Content starts

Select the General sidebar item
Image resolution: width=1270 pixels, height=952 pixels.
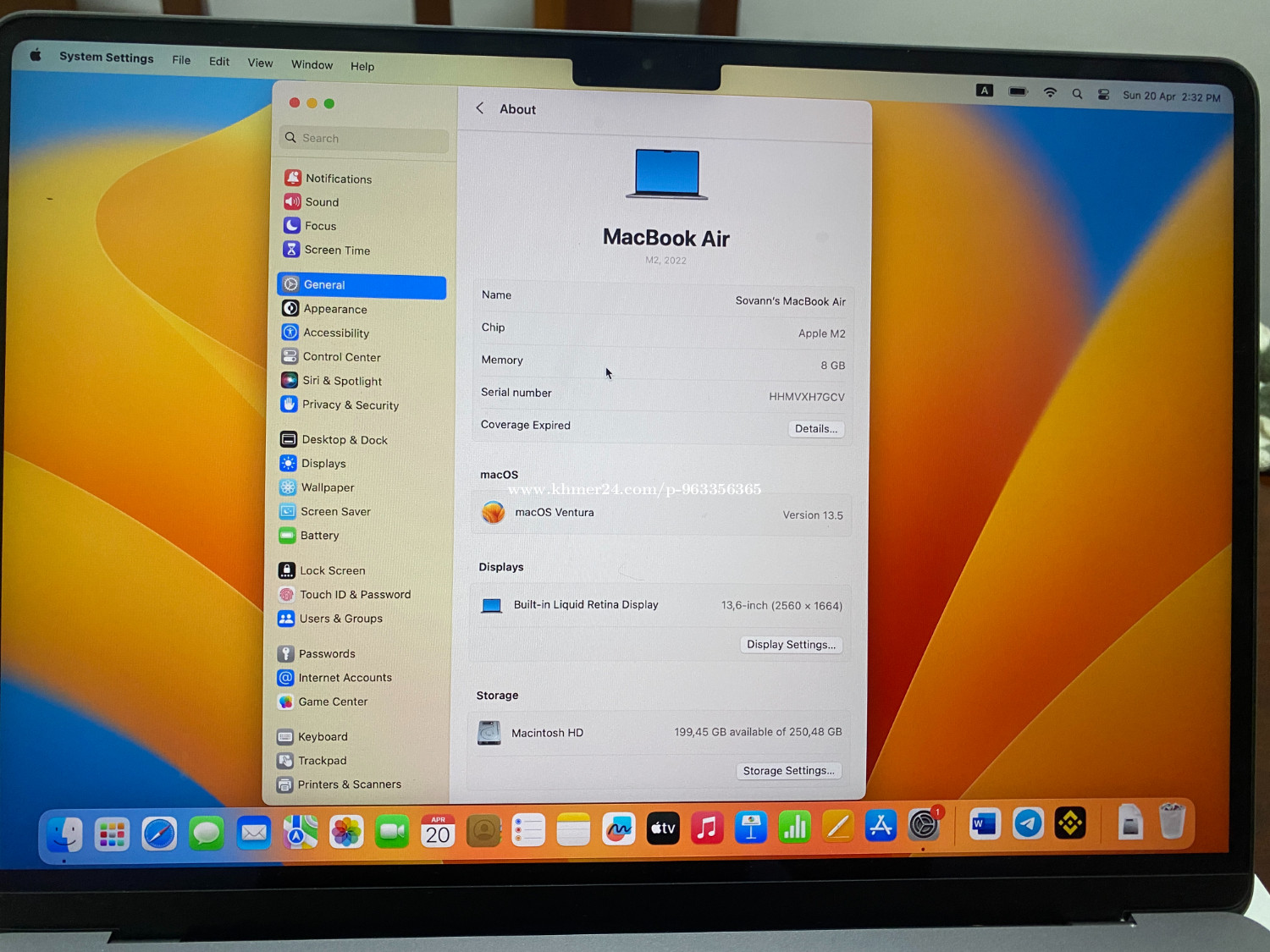pos(362,285)
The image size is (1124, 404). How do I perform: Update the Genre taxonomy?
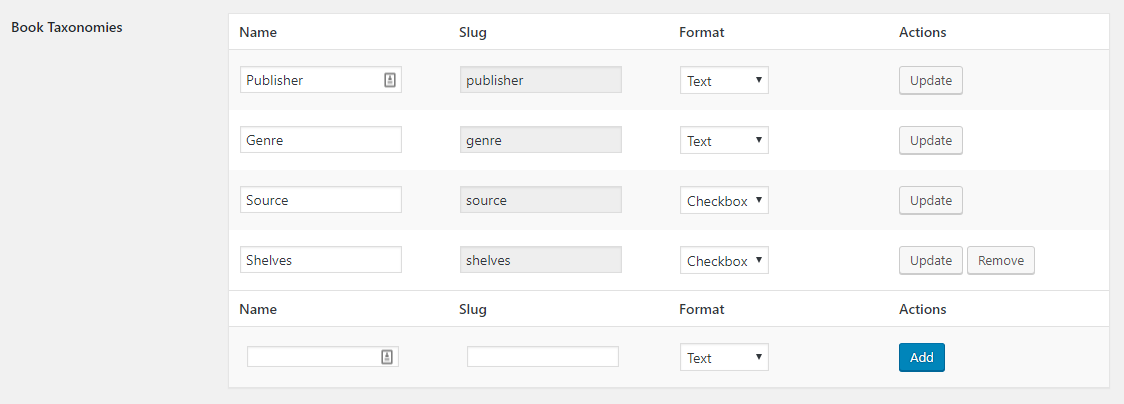[930, 140]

Content ends

**What you will do:** Without any of the pictures, reproduce the listing above exactly.

**Written response:**
Select the General sidebar item
Image resolution: width=1270 pixels, height=952 pixels.
pos(362,285)
The image size is (1124, 404). How do I perform: Update the Genre taxonomy?
[930, 140]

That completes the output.